Keywords: Sugarcane bagasse, Dietary fiber, Cellulose, Hemicellulose, Lignin, Functional properties.
Full Text : PDF; Journal doi : http://dx.doi.org/10.18782
Cite this article: Paroha, S., Srivastava, V. P., & Chaturvedi, N. (2020). Sugarcane Bagasse as Dietary Fibre, Ind. J. Pure App. Biosci. 8(6), 590-597. doi: http://dx.doi.org/10.18782/2582-2845.8442
INTRODUCTION
Sugarcane is one of the most important crops in the tropics. As per statistics issued in 2016, Brazil is the largest sugarcane producer in the world at 38.99 MMT followed by India at 24.79 MMT1, however, the same has increased by around 25% over the last two years. About 30-32% of bagasse is produced from 1 ton of sugarcane. Since bagasse is a by-product of the cane sugar industry, the quantity of production is in line with the quantity of sugarcane produced. Bagasse is the fibrous residue of the cane stalk left after crushing and extraction of juice. It consists of fibre, water and relatively small quantities of soluble solids mostly sugar. A typical chemical analysis of bagasse (on dry weight basis) is as follows: Cellulose 45-55 percent, hemicelluloses 20-25 per cent, lignin 18-24 per cent, ash 1-4 per cent.

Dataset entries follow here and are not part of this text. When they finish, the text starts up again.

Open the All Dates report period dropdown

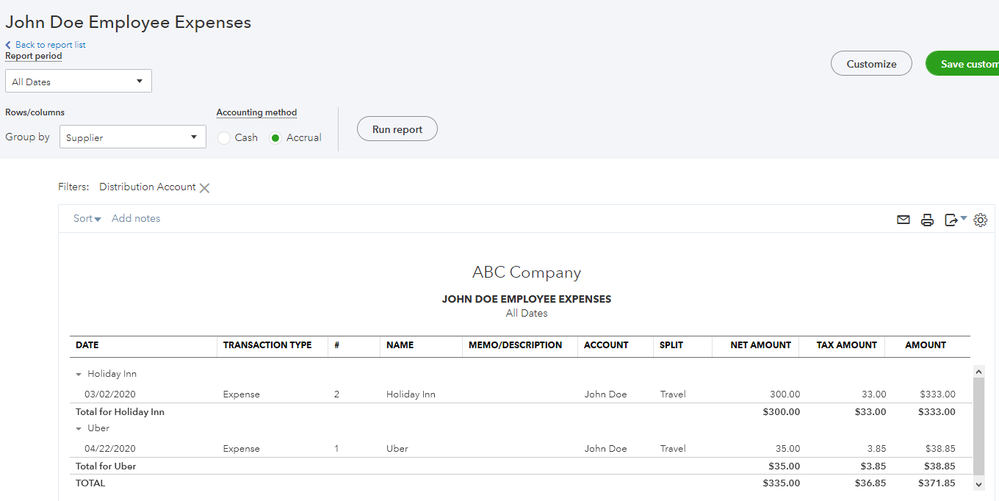pyautogui.click(x=78, y=82)
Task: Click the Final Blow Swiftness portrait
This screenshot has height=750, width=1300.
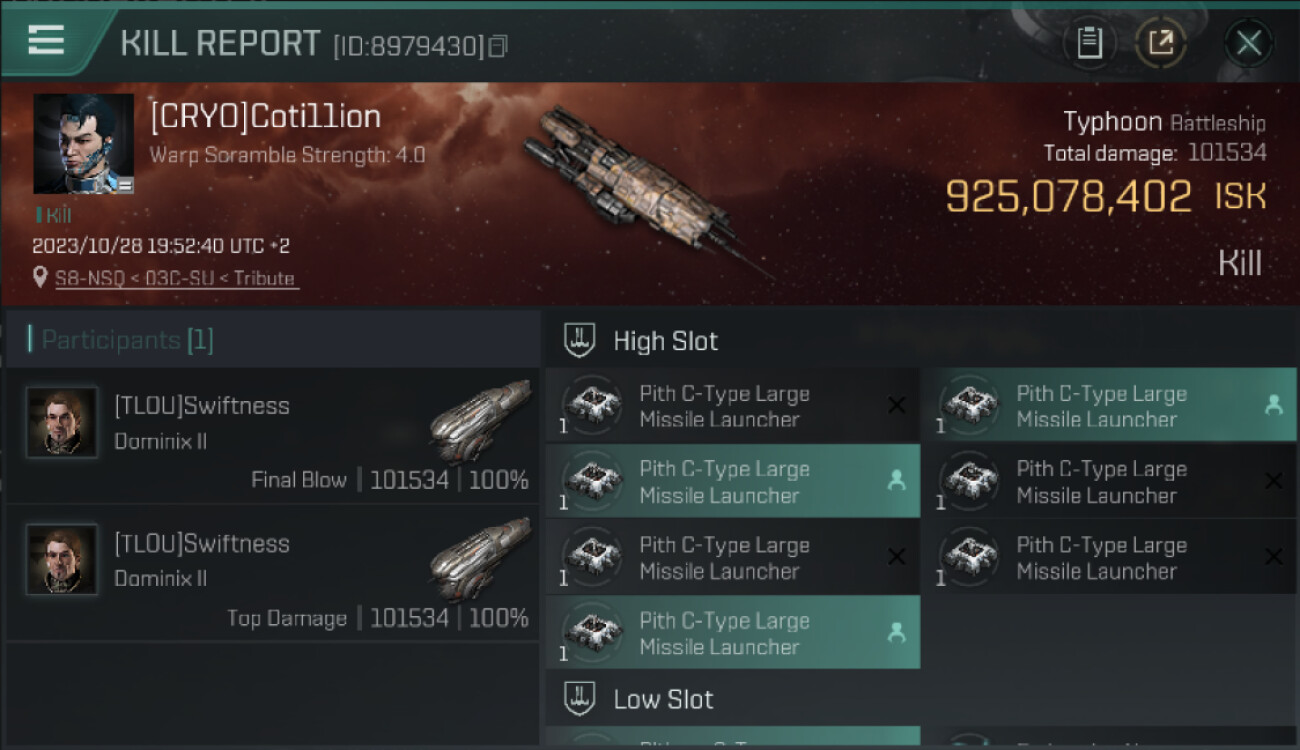Action: [x=62, y=422]
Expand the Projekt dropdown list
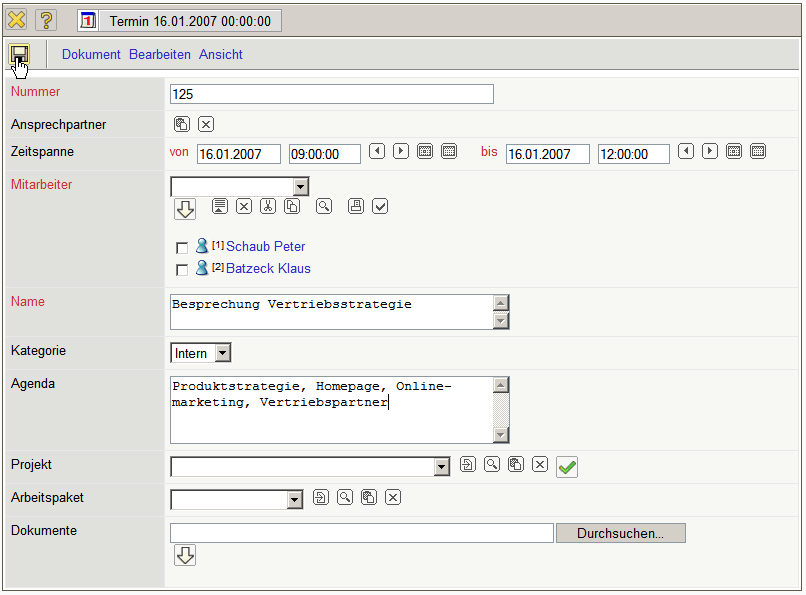The width and height of the screenshot is (806, 595). point(442,467)
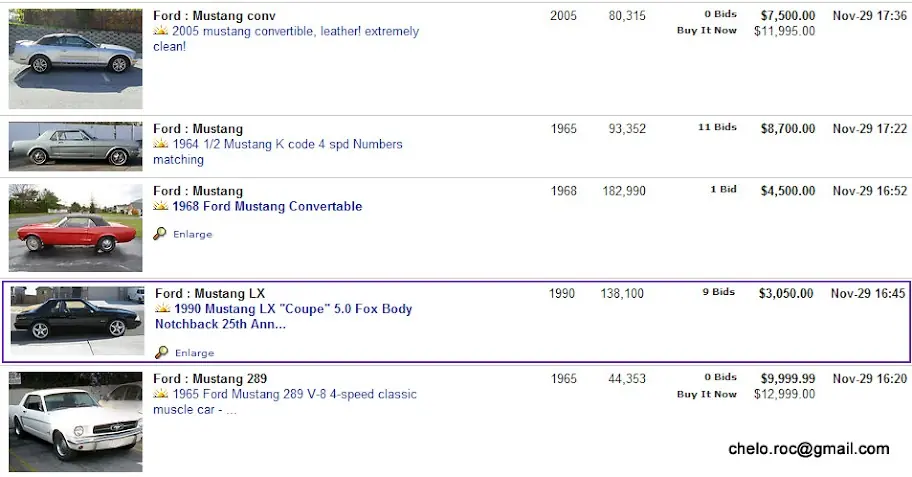The image size is (912, 477).
Task: Click the sunrise icon beside 1990 Mustang LX Coupe title
Action: (x=162, y=309)
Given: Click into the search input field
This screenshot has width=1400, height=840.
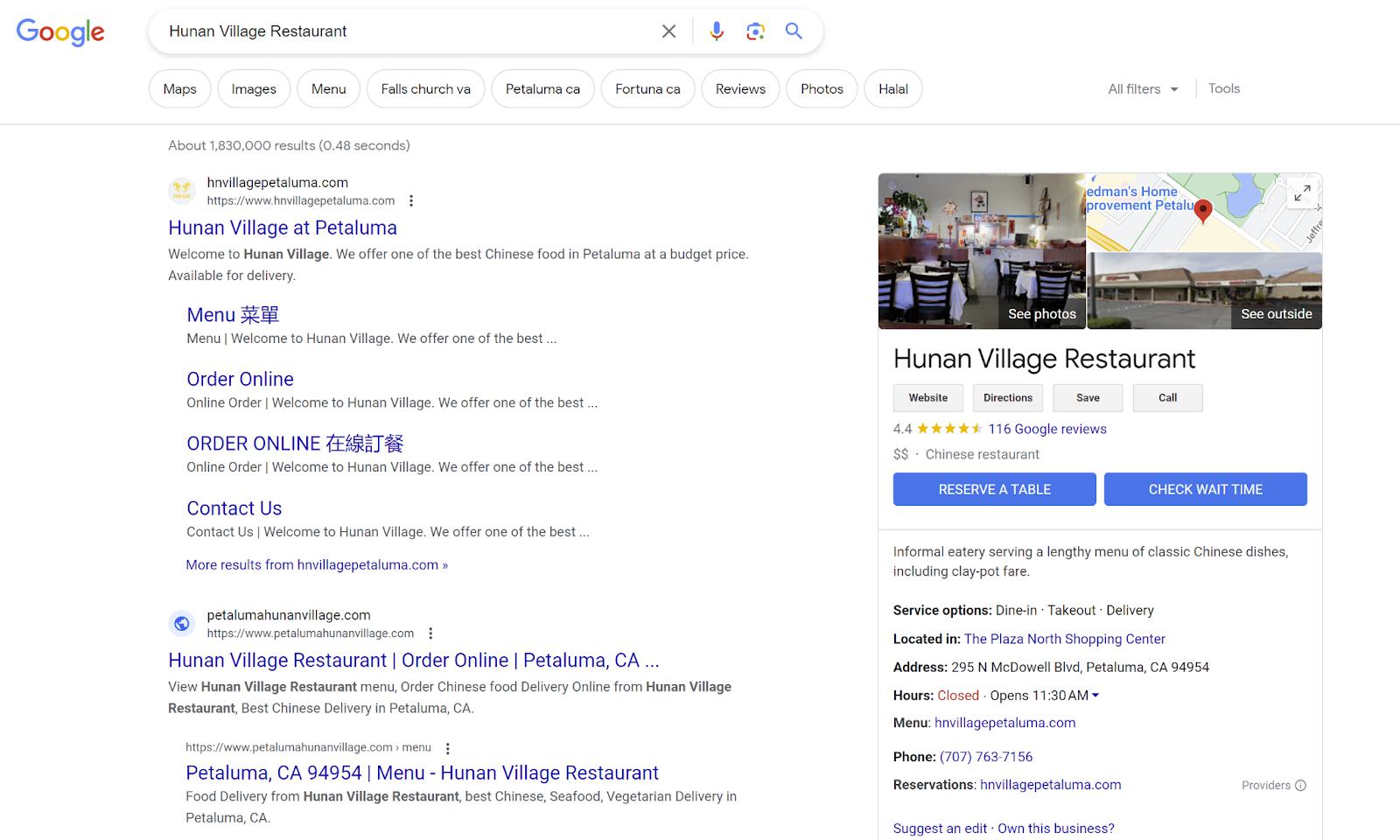Looking at the screenshot, I should [x=402, y=32].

The term ‘‘dietary fibre” which is receiving popularity as a functional ingredient is a complex mixture of indigestible polysaccharides (e.g., cellulose, hemicelluloses, oligosaccharides, pectins, gums), waxes and lignin found in plants, mainly as plant cell wall material. The most consistent definition that is now accepted is by (Trowell et al., 1985). “Dietary fibre consists of remnants of plant cells resistant to hydrolysis (digestion) by the alimentary enzymes of man”, whose components are hemicellulose, cellulose, lignin, oligosaccharides, pectins, gums and waxes. Dietary fibre can be further classified into insoluble and soluble fibre fractions. Insoluble fibre primarily promotes the movement of material through the digestive system, thereby improving laxation. The majority of insoluble fibre is fermented in the large intestine, supporting the growth of intestinal microflora, including probiotic species. Soluble fibre can help to lower blood cholesterol and regulate blood glucose levels. The insoluble fibres include cellulose, hemicellulose, and lignin; the soluble fibres include the oligosaccharides, pectins, β-glucans, and galactomanan gums (Filho & Badr, 2000). Inadequate level of dietary fibre in the diet has been implicated in many human diseases like coronary heart disease, blood pressure, obesity, hypercholesterolemia, hyperlipidemia, gall stones, varicose veins, diabetes, constipation and diverticulitis.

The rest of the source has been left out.